原文:
元の第二次日本侵攻計画は、前回の文永の役よりもはるかに大規模なものであった。前掲書には、元の出兵準備についてこの様に記されている。
まず、征東行省という日本征伐の総司令部のようなものまでつくり、…忽敦(クドゥン)を又もや征東元帥に任じて、北軍(東路軍)を統率させ、右丞相の洪茶丘が副将。この兵力はおよそ四万――主として蒙古・漢人である。
江南軍は、阿刺罕(アラカン)というものが大将で、左丞相の笵文虎が副将。この兵力はおよそ十万――主として南宋の兵士で、西域やらトルコやらいろいろまじっている。かくて戦闘兵力の合計は十四萬人に達した。
ほかに大工や船頭や輸卒など北軍一万七千、江南軍六万というから、人員総計は実に二十一万を超え、これに高麗の兵士・梢工(しょうこう:船乗り)・水主(かこ:舵取り)を加えると三十万にならんとする大軍であった。艦船は北軍九百艘、江南軍三千五百艘、また高麗軍は九百艘で五千三百艘という大艦隊を編成している。

保存データ:
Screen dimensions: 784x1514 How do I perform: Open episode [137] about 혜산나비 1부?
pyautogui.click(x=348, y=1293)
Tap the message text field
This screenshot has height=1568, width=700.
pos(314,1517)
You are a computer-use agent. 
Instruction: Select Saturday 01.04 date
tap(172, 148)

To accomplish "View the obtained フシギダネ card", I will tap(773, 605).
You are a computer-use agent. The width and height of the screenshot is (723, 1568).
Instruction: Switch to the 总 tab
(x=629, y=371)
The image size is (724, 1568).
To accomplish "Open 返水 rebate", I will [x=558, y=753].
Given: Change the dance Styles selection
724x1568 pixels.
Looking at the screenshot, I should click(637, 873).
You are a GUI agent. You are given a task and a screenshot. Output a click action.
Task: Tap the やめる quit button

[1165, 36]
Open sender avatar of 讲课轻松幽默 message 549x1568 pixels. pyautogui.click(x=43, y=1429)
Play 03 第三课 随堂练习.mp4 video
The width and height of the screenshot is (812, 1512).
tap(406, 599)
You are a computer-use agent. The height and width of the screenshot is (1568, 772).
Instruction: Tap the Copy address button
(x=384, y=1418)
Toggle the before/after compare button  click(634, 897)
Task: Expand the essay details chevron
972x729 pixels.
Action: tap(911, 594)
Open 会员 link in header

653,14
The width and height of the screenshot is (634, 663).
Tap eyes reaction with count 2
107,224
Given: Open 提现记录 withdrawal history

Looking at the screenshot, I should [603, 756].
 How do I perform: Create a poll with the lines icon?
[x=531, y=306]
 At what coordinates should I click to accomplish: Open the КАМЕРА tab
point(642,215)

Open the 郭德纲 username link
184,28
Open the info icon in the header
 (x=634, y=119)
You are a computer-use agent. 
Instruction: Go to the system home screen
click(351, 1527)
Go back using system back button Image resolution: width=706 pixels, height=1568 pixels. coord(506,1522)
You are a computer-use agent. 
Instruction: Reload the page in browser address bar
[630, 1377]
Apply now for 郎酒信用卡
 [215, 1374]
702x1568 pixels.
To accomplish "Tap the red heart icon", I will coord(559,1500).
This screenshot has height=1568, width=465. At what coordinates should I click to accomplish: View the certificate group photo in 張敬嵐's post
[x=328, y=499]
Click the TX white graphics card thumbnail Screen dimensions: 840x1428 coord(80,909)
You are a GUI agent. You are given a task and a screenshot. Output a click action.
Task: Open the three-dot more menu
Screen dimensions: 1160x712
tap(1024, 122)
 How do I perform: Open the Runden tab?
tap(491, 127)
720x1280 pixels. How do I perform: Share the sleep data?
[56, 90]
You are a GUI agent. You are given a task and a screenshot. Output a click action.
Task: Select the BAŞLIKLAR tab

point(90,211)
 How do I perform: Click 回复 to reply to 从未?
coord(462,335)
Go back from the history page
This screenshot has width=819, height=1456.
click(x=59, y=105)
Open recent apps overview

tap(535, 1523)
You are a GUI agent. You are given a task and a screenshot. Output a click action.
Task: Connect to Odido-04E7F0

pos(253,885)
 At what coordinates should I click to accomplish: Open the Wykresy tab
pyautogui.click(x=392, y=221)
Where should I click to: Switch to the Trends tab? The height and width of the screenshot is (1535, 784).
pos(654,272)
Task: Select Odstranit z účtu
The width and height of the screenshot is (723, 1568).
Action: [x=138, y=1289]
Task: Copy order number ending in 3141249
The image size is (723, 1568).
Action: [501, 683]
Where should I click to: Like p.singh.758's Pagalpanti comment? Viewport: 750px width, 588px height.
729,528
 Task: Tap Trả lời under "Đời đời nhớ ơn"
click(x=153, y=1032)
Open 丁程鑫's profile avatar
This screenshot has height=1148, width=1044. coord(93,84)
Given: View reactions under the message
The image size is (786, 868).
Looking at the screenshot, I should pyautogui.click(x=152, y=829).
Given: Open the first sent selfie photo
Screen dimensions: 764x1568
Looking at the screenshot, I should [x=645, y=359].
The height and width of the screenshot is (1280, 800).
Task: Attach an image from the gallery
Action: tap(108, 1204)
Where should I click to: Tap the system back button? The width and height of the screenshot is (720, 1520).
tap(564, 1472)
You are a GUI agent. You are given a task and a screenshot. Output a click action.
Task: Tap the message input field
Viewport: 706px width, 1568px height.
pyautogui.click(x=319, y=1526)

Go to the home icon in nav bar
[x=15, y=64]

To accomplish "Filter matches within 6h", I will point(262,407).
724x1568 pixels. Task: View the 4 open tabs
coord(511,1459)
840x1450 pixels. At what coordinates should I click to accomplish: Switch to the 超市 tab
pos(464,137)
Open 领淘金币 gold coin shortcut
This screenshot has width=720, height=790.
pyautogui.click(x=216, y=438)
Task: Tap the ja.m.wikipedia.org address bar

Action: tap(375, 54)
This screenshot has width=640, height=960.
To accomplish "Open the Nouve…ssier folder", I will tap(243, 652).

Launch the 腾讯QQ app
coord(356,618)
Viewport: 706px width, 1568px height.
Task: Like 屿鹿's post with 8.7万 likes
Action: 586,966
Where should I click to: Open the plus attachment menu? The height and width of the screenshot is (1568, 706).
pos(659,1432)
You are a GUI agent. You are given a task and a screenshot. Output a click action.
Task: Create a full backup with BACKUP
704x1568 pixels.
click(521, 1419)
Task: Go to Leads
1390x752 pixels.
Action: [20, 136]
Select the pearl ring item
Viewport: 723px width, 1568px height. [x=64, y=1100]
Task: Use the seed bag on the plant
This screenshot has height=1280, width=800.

課題要件:
• 1. レコードのうち「Open recent apps overview」を含む行から「Action: [501, 683]」を含む行まで(両端を含む)を、空行を除いて1行を1つの文字列とするJSON配列に書き換えてください。
• 2. 元の第二次日本侵攻計画を述べた本文について、最後の文に続けて書き足してください。
本文とレコードは互いに関連しません。

課題別解答:
• 1.
[
  "Open recent apps overview",
  "tap(535, 1523)",
  "You are a GUI agent. You are given a task and a screenshot. Output a click action.",
  "Task: Connect to Odido-04E7F0",
  "pos(253,885)",
  " At what coordinates should I click to accomplish: Open the Wykresy tab",
  "pyautogui.click(x=392, y=221)",
  "Where should I click to: Switch to the Trends tab? The height and width of the screenshot is (1535, 784).",
  "pos(654,272)",
  "Task: Select Odstranit z účtu",
  "The width and height of the screenshot is (723, 1568).",
  "Action: [x=138, y=1289]",
  "Task: Copy order number ending in 3141249",
  "The image size is (723, 1568).",
  "Action: [501, 683]"
]

• 2.
なお糧食としては、全軍あわせて米七十万石(漢石)を積み込む等、文永の役とは比べものにならぬ、ばかばかしいほど大仕掛けなものであった。
(『北条時宗』p.201~202昭和18年刊)
しかしながら、今回の遠征軍は数の上では大軍であるが、中身は、旧南宋、高麗、モンゴル三国の混成軍である。文永の役においても、元軍と高麗軍との間に深い対立が存在したのだが、旧南宋軍も加わって、彼らが心を一つにして日本軍と戦うことが出来るのであろうか。フビライはその点に不安があったことを隠さなかった。
フビライは1281年の正月に、日本侵攻に先立って首都・大都に日本侵攻軍の司令官である阿刺罕(アラカン)、范文虎、忻都、洪茶丘ら諸将を召集し、以下のように演説したことが「元史」に記されている。
そもそもの始め、あちらの国の使者が来たのをきっかけとして、こちらの朝廷からも先方に使者を派遣したのだ。ところがあちらでは我が国の使者を引き留めて帰らせなかった。さればこそ、そなたたちにこのたびの挙をなさしめることとなったのである。朕は漢族が、
『よその国を奪うのは、人民と土地を手に入れたいからだ』
と言ったと聞いておる。
もし、かの国の人民を皆殺しにしてしまったならば、ただ土地だけ奪い取っても、なんの用に立つだろう。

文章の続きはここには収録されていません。